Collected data
★ ★ ★ ★ ★ ★ ★
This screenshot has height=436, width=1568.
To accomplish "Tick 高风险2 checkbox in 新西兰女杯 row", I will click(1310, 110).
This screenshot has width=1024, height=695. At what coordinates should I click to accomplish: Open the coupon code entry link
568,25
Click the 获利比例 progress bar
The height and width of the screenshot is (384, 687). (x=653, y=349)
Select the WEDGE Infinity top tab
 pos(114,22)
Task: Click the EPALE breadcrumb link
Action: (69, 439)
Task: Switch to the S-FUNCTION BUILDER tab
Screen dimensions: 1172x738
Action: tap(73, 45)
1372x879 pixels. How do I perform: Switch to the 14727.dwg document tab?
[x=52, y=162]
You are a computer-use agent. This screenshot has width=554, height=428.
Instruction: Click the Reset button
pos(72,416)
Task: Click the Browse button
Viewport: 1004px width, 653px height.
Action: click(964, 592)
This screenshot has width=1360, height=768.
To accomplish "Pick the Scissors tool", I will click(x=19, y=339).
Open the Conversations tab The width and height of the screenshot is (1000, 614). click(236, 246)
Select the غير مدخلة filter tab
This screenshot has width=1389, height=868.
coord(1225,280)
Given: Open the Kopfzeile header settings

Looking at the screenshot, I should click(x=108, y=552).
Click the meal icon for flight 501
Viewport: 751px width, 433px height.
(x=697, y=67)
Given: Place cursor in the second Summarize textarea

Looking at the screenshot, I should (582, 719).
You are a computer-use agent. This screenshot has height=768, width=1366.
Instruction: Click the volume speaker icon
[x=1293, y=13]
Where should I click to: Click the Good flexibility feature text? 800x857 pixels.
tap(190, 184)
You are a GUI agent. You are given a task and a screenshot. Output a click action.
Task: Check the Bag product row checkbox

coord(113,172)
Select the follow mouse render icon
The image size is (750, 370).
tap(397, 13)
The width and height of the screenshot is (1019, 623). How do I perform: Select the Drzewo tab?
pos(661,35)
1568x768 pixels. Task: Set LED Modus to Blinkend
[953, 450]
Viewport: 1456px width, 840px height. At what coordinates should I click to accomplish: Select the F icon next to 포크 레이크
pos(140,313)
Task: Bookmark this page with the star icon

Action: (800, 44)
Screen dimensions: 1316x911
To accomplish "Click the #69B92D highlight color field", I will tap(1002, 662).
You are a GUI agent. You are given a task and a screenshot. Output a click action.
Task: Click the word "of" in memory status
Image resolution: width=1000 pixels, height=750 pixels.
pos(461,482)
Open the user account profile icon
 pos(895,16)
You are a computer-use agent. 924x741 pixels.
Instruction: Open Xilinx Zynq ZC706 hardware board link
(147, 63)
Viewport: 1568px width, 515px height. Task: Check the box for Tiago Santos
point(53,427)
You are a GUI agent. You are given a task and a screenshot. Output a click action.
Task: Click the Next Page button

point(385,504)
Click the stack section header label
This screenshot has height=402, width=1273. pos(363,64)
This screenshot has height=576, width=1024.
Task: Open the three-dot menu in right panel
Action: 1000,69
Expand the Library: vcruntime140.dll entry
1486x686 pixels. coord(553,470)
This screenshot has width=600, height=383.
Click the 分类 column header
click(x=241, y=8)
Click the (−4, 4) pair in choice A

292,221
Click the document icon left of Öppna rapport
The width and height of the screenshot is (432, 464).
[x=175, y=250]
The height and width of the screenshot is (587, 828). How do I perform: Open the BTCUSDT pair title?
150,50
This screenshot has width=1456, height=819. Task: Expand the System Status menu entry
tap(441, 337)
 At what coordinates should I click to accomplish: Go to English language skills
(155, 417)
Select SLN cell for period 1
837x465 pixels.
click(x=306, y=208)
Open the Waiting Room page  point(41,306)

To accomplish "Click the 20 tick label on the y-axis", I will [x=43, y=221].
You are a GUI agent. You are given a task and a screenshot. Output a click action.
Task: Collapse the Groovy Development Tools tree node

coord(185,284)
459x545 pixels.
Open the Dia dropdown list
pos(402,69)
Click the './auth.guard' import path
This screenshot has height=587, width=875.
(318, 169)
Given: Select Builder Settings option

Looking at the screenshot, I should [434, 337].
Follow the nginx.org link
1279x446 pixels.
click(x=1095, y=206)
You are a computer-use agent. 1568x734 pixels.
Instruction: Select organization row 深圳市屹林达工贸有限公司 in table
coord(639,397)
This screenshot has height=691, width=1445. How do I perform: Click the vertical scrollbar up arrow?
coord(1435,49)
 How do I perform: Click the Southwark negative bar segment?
★ ★ ★ ★ ★ ★ ★
• ABOUT THIS TASK:
When you reach the line that contains "Task: Switch to the S-FUNCTION BUILDER tab", stop; output it and every line before it from the start of the data, exactly as written.

• ANSWER FOR THIS EXERCISE:
This screenshot has height=436, width=1568.
To accomplish "Tick 高风险2 checkbox in 新西兰女杯 row", I will click(1310, 110).
This screenshot has width=1024, height=695. At what coordinates should I click to accomplish: Open the coupon code entry link
568,25
Click the 获利比例 progress bar
The height and width of the screenshot is (384, 687). (x=653, y=349)
Select the WEDGE Infinity top tab
 pos(114,22)
Task: Click the EPALE breadcrumb link
Action: (69, 439)
Task: Switch to the S-FUNCTION BUILDER tab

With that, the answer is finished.